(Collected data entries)
+++

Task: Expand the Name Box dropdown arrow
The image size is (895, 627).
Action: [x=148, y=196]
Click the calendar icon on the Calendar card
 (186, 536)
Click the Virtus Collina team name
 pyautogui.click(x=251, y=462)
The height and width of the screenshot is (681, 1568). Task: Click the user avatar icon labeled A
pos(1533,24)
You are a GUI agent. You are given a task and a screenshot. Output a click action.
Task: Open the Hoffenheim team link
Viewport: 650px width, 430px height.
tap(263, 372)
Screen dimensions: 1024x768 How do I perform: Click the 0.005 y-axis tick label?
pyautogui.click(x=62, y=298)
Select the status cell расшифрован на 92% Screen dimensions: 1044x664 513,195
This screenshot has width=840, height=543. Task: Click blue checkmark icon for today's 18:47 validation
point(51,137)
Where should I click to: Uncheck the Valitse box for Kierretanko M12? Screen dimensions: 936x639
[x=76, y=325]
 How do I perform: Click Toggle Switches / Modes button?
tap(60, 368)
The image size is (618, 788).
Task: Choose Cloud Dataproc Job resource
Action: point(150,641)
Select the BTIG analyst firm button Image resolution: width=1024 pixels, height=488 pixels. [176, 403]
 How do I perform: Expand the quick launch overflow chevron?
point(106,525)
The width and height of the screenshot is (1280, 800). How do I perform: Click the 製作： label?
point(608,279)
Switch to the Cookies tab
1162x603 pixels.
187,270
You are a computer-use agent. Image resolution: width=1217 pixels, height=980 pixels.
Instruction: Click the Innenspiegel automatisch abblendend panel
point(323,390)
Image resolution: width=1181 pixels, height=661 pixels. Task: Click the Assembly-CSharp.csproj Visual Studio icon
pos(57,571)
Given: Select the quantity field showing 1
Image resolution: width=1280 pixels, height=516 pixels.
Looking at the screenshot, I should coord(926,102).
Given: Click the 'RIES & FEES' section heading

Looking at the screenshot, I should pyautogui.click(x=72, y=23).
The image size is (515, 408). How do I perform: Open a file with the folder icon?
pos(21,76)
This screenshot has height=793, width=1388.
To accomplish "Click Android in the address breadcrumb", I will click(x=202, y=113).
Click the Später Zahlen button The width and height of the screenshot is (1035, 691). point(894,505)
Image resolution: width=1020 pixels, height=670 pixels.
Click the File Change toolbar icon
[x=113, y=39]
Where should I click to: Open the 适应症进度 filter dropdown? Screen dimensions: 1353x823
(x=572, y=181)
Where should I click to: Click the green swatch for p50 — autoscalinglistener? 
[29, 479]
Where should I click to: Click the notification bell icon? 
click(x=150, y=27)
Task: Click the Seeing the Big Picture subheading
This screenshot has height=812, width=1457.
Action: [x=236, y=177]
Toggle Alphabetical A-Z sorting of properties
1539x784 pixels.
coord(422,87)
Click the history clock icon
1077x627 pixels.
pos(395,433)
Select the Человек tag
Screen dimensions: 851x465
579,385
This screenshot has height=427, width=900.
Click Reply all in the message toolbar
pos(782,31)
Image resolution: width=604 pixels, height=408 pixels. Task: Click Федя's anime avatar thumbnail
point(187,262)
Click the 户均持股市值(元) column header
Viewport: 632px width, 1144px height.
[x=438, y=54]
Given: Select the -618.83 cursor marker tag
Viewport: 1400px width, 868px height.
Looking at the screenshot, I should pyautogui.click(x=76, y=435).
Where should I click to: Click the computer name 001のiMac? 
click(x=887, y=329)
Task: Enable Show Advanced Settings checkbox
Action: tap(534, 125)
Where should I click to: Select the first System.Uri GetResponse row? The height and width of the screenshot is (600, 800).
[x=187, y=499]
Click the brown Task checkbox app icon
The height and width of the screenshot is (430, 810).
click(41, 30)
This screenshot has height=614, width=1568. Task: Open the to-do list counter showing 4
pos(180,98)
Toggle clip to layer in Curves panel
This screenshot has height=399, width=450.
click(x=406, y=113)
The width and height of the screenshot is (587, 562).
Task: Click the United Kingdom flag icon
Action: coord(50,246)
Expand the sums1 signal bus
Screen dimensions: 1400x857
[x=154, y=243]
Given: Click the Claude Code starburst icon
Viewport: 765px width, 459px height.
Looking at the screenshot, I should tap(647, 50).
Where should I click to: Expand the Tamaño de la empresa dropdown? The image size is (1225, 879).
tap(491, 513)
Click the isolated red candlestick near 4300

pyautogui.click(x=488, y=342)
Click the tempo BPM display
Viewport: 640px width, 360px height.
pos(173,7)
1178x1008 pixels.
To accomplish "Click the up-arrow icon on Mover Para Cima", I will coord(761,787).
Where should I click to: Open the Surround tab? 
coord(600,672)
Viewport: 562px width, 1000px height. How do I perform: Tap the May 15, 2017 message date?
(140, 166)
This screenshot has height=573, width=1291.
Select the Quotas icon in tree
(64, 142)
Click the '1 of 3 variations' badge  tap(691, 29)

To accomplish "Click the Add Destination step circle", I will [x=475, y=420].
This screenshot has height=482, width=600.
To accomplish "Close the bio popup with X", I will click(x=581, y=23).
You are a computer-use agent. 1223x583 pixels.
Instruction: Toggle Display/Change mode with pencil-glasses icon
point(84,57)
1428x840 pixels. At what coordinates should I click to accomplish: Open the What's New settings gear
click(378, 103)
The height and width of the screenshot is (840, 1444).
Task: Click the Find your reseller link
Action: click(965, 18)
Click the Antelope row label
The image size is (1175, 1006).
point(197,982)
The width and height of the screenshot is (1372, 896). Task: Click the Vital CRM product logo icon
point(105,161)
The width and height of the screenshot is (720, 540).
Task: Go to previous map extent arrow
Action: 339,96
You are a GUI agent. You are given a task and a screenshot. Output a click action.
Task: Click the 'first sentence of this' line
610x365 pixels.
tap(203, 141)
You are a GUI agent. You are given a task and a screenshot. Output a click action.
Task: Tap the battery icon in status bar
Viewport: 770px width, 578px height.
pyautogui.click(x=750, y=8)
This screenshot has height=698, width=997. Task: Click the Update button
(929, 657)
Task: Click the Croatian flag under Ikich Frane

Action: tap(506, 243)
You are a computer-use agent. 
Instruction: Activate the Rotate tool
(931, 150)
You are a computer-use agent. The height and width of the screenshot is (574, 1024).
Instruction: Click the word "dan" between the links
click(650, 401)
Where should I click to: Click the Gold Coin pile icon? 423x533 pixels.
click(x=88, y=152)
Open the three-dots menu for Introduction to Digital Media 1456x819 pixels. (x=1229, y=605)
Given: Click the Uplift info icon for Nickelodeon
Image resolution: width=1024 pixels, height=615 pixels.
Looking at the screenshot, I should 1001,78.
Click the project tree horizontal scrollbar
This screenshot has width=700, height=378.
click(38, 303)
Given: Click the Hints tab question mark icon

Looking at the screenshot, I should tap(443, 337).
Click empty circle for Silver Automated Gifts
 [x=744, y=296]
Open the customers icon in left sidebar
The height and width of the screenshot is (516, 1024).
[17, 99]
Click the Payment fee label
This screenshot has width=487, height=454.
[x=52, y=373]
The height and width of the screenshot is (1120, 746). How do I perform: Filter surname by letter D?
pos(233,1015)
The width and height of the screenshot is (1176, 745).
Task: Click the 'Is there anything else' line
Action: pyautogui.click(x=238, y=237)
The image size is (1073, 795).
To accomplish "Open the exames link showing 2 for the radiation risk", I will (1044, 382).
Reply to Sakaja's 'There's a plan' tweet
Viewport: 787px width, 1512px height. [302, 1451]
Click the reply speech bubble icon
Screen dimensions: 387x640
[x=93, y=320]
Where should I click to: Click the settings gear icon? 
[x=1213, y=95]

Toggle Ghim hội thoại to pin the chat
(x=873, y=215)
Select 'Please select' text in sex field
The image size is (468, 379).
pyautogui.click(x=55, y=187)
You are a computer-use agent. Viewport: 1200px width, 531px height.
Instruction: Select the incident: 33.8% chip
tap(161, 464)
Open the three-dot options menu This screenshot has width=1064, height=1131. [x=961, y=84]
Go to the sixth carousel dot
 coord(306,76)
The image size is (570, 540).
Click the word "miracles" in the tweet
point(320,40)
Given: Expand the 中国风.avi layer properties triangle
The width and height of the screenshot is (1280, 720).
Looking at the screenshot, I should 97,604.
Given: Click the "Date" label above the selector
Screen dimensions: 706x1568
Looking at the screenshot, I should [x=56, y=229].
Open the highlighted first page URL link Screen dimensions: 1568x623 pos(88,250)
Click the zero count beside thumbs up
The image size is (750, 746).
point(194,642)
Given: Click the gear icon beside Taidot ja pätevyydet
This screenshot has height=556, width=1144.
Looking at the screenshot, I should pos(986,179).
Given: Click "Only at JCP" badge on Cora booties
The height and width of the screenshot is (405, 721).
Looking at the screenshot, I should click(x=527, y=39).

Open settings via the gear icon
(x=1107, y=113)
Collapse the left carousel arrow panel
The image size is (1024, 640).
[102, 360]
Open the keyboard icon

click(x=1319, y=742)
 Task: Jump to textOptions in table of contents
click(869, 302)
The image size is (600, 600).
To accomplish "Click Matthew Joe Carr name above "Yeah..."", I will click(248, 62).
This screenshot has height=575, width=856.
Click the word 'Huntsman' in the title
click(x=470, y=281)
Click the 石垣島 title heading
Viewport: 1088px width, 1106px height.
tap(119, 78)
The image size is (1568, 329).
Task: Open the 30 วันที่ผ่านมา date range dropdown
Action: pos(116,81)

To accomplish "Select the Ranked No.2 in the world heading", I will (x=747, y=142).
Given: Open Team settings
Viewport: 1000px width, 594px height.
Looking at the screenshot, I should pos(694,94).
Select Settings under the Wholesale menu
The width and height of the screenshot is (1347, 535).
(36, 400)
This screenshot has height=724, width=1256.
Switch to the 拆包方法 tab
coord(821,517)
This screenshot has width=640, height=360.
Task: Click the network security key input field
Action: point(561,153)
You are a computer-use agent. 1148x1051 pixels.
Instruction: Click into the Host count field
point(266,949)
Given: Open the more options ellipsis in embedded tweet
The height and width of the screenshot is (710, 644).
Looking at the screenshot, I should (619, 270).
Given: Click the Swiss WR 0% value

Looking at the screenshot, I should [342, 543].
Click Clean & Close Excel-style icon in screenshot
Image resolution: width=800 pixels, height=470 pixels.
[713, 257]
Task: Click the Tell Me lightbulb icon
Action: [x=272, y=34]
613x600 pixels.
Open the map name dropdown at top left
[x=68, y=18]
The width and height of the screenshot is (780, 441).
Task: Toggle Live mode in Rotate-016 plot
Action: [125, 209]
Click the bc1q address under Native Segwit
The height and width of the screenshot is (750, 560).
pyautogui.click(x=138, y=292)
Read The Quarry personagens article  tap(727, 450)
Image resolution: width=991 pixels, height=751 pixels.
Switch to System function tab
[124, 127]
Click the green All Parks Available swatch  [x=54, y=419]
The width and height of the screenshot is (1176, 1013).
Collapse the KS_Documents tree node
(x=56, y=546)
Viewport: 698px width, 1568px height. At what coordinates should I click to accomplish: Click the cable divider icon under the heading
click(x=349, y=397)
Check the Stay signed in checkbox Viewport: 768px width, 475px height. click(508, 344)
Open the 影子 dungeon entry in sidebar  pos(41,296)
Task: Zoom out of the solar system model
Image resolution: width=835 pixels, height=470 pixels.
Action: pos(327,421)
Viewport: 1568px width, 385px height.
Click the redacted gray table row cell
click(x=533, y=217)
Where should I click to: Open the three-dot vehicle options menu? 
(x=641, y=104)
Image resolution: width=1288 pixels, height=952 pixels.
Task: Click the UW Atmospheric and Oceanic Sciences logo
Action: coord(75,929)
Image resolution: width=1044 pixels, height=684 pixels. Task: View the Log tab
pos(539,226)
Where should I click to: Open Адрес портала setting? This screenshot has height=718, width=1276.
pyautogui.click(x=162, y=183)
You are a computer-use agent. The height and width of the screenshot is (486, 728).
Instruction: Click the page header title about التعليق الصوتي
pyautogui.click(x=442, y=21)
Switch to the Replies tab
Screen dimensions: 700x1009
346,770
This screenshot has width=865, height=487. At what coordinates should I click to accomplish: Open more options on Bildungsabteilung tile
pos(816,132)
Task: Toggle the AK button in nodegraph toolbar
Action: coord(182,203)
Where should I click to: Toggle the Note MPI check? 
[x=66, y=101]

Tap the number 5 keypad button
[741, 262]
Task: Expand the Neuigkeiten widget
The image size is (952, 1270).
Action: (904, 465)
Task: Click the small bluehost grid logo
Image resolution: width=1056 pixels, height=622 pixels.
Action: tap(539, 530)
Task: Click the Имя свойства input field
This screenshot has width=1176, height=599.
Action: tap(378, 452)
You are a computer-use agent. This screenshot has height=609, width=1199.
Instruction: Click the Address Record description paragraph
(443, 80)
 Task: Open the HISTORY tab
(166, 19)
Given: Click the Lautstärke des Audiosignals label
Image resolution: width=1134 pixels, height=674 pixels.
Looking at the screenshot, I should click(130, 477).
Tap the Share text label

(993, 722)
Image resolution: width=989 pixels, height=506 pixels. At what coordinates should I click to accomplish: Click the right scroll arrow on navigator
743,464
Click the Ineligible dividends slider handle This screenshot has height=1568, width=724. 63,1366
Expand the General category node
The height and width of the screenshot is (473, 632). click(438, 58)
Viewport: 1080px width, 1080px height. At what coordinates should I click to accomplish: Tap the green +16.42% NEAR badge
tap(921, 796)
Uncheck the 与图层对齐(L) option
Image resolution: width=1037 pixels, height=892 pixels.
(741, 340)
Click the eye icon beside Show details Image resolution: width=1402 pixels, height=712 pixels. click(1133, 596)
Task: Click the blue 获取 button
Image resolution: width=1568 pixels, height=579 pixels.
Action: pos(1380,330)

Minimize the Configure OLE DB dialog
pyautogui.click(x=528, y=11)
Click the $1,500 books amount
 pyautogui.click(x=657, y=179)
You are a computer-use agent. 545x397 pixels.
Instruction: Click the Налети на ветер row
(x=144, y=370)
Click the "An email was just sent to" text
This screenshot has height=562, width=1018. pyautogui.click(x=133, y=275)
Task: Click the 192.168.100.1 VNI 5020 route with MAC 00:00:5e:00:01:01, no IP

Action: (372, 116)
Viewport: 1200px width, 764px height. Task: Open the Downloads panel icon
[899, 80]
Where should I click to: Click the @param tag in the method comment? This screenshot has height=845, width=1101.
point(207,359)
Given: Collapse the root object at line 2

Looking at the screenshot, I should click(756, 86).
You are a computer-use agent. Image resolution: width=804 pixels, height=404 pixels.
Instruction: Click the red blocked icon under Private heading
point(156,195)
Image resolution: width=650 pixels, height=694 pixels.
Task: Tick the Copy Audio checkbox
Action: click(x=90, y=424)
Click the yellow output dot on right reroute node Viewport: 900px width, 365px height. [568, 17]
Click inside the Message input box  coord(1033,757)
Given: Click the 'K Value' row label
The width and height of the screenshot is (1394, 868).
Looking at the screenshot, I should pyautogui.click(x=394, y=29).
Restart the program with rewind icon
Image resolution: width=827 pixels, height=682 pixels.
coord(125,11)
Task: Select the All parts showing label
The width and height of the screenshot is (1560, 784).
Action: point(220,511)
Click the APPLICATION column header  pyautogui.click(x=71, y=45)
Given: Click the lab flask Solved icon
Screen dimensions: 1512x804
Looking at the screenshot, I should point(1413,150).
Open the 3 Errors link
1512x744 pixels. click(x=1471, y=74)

+++

Your instructions - Where a line of the records holds the word "above", copy that line.

Task answer -
Given: Click the "Date" label above the selector
To accomplish "Click Matthew Joe Carr name above "Yeah..."", I will click(248, 62).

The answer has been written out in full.